Élevages

Étiquetage du lait : le Conseil d’État cède, la filière trinque

L'étiquetage obligatoire de l’origine du lait, obtenu en 2016, est jugé illégal par le Conseil d’État depuis le 11 mars dernier, répondant favorablement à la requête du Géant Lactalis pour cause d’"excès de pouvoir".  

Produis laitiers

« Surpris ? On est surtout révoltés par cette décision, réagit Shayna Darak, éleveur laitier et membre à JA national. À titre personnel, en tant que producteur, je n’avais jamais entendu parler de cette demande de Lactalis. Sinon, ça aurait fait longtemps que les éleveurs se seraient révoltés »
Dans un communiqué commun, la Fédération Nationale des Producteurs de lait, Jeunes Agriculteurs et la FNSEA ont dénoncé un « retour en arrière inacceptable.

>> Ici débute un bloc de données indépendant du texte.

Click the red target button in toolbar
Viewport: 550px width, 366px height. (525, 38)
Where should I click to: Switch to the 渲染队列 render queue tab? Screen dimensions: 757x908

En donnant raison à Lactalis, le Conseil d’État empêche les consommateurs de connaître la provenance de leur alimentation, et de choisir librement les produits qu’ils consomment. »

Interrogée par le Conseil d’État, la Cour de justice de l’Union européenne (CJUE) a jugé le 1er octobre 2020 que les États membres peuvent imposer un tel étiquetage au nom de la protection des consommateurs à deux conditions : d’une part, « que la majorité des consommateurs attache une importance significative à cette information » et d’autre part qu’il existe un « lien avéré entre certaines propriétés d’une denrée alimentaire et son origine ou sa provenance ».
Bien que le Conseil d’État reconnaisse dans le cas du lait l'importance de l'origine pour les consommateurs, il n’y a selon lui « pas de lien avéré entre son origine (UE, non UE) et ses propriétés ». Par conséquent, ce dernier a jugé que la société Lactalis « est fondée à demander l’annulation pour excès de pouvoir » de ce décret ainsi que des décrets qui en ont prorogé les effets jusqu’au 31 décembre 2021.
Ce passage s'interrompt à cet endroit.